Returning to the issue of aggressive behavior, here the effects of social culture can be
felt as well. Without any drugs or brain lesions, one experiment managed to turn monkeys
into pacifists. Juveniles of two different macaque species were placed together, day and
night, for five months. Rhesus monkeys (
Macaca mulatta ), known as quarrelsome and violent, were housed
with the more tolerant and easy-going stumptail monkeys (
M. arctoides ) (Figure 1). Stumptail monkeys easily reconcile
with their opponents after fights by holding each others' hips (the so-called “hold-bottom”
ritual), whereas reconciliations are rare in rhesus monkeys. Because the mixed-species
groups were dominated by the stumptails, physical aggression was rare. The atmosphere was
relaxed, and after a while all of the monkeys became friends. Juveniles of the two species
played together, groomed together, and slept in large, mixed huddles. Most importantly, the
rhesus monkeys developed peacemaking skills on a par with those of their more tolerant
group mates. Even when, at the end of the experiment, both species were separated, the
rhesus monkeys still showed three times more reconciliation and grooming behaviors after
fights than typical of their kind (de Waal and Johanowicz 1993). Primates thus can adopt
social behavior under the influence of others, which opens the door to social culture.

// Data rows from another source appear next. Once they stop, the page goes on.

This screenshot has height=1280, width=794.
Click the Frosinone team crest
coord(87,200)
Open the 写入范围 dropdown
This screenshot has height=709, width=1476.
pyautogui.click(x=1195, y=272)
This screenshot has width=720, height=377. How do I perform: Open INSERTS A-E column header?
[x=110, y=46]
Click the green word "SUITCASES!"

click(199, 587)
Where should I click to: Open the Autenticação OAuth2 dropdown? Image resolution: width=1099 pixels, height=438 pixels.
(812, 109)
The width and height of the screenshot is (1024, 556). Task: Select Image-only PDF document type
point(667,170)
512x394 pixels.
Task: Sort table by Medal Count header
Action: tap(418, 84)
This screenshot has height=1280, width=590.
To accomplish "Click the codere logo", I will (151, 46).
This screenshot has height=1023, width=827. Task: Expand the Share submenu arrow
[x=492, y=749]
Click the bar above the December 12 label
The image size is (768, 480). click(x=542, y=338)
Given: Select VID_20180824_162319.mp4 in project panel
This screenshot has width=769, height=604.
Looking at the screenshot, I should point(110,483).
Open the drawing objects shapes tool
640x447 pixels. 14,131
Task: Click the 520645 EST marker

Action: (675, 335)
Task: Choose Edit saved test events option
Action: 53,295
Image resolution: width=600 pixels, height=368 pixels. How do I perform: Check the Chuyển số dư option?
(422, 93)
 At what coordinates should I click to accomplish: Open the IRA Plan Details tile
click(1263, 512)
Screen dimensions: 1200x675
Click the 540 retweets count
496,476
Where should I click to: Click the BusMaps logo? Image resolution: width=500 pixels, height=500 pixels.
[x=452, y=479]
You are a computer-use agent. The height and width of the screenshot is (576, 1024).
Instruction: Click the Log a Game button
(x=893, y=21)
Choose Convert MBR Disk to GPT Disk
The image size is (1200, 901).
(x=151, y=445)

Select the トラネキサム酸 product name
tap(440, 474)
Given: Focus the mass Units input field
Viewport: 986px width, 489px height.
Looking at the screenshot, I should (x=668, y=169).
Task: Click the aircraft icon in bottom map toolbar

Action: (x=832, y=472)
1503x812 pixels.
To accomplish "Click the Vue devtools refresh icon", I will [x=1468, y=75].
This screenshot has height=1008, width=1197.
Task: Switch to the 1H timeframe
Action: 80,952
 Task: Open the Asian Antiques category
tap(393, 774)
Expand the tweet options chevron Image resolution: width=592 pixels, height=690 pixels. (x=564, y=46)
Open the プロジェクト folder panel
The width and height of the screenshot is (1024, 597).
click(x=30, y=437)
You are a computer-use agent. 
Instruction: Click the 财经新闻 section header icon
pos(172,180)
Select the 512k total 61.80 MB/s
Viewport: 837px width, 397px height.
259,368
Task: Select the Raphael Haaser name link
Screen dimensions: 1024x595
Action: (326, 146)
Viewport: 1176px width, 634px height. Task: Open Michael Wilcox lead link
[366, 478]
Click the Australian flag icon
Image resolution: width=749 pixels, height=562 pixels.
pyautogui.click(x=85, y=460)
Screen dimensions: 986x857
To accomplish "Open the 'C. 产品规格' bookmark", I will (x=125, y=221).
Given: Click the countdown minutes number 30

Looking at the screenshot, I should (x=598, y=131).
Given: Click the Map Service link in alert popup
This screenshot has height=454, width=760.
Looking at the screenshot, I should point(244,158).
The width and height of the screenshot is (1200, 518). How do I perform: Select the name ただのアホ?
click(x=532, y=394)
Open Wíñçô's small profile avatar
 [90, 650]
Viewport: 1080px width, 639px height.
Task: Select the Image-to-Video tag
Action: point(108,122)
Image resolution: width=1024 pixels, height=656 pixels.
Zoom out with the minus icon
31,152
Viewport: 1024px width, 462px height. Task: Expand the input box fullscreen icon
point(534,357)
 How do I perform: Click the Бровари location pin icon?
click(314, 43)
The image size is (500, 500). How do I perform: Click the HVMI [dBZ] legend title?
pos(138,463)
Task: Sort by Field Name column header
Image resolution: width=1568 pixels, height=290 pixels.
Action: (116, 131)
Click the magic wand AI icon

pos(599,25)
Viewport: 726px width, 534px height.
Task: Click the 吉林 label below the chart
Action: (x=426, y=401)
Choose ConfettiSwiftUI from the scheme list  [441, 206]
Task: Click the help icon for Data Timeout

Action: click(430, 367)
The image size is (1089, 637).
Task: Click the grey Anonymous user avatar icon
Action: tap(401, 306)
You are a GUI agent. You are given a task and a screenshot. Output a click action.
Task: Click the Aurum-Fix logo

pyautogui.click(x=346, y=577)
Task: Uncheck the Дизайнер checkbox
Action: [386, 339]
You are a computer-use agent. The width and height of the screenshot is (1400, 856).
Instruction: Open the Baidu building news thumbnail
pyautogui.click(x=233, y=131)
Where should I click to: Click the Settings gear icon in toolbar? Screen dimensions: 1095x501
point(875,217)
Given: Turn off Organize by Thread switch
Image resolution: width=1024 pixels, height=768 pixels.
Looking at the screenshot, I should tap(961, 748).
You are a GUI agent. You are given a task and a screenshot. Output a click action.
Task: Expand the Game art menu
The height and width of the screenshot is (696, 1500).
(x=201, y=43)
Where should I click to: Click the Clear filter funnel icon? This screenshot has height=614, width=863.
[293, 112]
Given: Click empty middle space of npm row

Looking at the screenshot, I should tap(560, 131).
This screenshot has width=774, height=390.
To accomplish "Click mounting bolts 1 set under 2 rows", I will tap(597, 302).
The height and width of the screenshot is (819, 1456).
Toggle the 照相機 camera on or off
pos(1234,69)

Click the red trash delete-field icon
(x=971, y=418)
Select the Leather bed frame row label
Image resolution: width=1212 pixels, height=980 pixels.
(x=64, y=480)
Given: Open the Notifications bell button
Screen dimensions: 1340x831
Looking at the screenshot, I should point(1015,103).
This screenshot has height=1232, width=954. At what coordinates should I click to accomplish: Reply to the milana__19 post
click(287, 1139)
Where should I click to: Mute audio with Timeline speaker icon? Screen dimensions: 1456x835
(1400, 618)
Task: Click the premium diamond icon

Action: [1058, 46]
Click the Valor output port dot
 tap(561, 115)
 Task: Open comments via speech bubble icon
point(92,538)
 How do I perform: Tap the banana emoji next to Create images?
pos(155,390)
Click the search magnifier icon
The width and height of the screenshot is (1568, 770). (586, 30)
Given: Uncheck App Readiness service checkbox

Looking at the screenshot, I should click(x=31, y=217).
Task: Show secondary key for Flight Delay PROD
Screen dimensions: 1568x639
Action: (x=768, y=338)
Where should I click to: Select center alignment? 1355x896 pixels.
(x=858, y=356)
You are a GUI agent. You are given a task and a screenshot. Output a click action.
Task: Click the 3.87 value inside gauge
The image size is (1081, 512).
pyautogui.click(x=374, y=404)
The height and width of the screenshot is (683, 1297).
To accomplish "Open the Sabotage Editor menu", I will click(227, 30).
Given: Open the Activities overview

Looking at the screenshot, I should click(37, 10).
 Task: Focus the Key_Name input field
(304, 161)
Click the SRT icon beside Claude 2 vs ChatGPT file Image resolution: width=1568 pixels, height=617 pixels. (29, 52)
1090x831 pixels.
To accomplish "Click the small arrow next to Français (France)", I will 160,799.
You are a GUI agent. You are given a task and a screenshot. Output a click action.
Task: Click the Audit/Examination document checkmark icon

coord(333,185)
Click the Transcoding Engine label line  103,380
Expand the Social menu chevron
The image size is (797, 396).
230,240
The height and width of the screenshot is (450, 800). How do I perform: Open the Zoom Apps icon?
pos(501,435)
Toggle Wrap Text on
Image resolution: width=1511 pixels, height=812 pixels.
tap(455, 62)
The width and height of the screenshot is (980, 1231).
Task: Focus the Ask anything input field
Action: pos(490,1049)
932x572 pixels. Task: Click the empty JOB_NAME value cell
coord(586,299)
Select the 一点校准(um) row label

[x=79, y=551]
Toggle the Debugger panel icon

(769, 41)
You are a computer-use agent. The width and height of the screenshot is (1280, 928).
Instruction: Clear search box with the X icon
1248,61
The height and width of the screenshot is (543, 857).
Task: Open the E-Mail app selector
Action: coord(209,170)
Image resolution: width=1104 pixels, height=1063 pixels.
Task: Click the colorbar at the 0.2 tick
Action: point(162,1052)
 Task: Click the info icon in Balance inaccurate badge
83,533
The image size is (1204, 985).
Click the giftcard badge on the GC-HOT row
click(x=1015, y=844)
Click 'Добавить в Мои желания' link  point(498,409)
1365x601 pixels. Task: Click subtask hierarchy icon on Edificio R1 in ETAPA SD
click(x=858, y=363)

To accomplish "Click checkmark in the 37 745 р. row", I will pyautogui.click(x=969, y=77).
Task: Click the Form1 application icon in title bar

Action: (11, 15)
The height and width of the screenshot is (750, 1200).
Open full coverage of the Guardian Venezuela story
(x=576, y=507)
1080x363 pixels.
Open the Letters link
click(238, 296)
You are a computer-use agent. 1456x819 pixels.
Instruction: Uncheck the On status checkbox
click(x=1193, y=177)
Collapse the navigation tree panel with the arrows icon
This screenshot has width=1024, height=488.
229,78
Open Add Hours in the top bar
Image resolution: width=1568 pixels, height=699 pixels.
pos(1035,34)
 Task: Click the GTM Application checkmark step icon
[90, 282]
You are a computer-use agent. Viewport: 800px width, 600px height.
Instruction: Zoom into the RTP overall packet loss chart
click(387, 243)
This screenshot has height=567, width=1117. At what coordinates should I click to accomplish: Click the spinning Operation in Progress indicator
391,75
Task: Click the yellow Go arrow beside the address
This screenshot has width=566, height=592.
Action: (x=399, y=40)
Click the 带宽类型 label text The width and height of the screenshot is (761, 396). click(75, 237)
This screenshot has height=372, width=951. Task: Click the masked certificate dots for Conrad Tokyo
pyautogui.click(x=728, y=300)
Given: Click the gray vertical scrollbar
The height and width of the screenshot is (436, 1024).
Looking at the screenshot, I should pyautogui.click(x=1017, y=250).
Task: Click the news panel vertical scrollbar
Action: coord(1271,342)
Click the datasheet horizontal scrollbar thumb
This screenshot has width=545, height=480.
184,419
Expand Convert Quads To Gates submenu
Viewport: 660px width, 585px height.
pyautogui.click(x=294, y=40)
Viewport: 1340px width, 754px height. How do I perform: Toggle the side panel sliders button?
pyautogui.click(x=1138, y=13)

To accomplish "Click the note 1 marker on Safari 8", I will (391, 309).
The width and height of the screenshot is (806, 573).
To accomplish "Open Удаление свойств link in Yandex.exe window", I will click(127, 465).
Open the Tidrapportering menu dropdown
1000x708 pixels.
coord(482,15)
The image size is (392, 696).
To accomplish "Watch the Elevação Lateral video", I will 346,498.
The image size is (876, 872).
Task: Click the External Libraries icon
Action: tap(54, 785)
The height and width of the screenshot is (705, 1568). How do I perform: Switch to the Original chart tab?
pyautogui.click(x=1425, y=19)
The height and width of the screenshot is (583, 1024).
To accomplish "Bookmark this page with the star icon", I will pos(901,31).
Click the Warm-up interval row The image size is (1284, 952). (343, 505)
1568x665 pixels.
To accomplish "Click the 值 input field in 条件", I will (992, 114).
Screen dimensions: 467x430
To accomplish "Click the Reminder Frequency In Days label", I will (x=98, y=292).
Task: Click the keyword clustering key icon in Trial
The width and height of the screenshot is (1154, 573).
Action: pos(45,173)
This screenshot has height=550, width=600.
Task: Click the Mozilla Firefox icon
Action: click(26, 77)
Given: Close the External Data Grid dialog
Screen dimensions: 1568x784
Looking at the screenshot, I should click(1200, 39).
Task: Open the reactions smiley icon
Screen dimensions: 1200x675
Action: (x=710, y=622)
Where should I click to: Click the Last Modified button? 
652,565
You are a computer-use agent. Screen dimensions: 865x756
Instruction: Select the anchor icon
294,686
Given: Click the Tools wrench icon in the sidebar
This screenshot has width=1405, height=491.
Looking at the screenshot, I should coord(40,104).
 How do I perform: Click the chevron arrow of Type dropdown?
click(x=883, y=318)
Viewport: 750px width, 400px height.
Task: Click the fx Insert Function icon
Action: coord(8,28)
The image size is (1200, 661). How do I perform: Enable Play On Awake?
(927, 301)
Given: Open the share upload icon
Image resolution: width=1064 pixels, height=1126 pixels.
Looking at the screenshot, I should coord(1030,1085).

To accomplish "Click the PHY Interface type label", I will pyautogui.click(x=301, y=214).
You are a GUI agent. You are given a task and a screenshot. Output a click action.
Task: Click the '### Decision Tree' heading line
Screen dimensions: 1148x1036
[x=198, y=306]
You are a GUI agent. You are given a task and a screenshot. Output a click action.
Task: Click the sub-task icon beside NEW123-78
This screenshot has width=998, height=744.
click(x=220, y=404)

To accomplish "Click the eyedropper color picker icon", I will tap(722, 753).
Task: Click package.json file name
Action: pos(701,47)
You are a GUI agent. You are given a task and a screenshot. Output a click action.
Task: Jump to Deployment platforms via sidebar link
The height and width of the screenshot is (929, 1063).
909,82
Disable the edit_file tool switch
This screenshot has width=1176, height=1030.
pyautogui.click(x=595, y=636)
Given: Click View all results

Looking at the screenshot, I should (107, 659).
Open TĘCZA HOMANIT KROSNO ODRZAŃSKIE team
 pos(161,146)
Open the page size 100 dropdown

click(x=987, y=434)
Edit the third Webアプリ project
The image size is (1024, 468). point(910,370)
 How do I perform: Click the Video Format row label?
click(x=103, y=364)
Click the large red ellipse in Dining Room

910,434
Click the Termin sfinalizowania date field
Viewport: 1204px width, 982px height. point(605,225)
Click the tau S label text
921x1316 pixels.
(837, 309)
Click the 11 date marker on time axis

Not unlike rhesus monkeys, baboons have a reputation for fierce competition and nasty
fights. With the study by Robert Sapolsky and Lisa Share published in this issue of
PLoS Biology , we now have the first field evidence that primates can go
the flower power route (Sapolsky and Share 2004). Wild baboons developed an exceptionally
pacific social tradition that outlasted the individuals who established it. For years,
Sapolsky has documented how olive baboons (
Papio anubis ) on the plains of the Masai Mara, in Kenya, wage
wars of nerves, compromising their rivals' immune systems and pushing up the level of their
blood cortisol (Sapolsky 1994). An accident of history, however, selectively wiped out all
the male bullies of his main study troop. As a result, the number of aggressive incidents
dropped dramatically. This by itself was not so surprising. It became more interesting when
it was discovered that the behavioral change was maintained for a decade. Baboon males
migrate after puberty, hence fresh young males enter troops all the time, resulting in a
complete turn-over of males during the intervening decade. Nevertheless, compared with
troops around it, the affected troop upheld its reduced aggression, increased friendly
behavior, and exceptionally low stress levels. The conclusion from this natural experiment
is that, like human societies, each animal society has its own ecological and behavioral
history, which determines its prevalent social style.
It is somewhat ironic that at a time when researchers on human aggression are
increasingly attracted, albeit with a far more sophisticated approach, to the Lorenzian
idea of a biological basis of aggression (Enserink 2000), students of animal behavior are
beginning to look at its possible cultural basis. There is no reason for animals with a
development as slow as a baboon (with adulthood achieved in five or six years) not to be
influenced in every way by the environment in which they grow up, including the social
environment. How this influence takes place is a point of much debate, and remains unclear
in the case of the peaceful male baboons in the Masai Mara. Given their mobility, the males
themselves are unlikely transmitters of social traditions within their natal troop.
Therefore, Sapolsky and Share look at the females for an answer—female baboons stay all
their lives in the same troop. By reacting positively to certain kinds of behavior, for
example, females may be able to steer male attitudes in a new direction. This complex
problem is hard to unravel with a single study, especially in the absence of
experimentation. Yet, the main two points of this discovery are loud and clear: social
behavior observed in nature may be a product of culture, and even the fiercest primates do
not forever need to stay this way.
Let us hope this applies to humanity as well.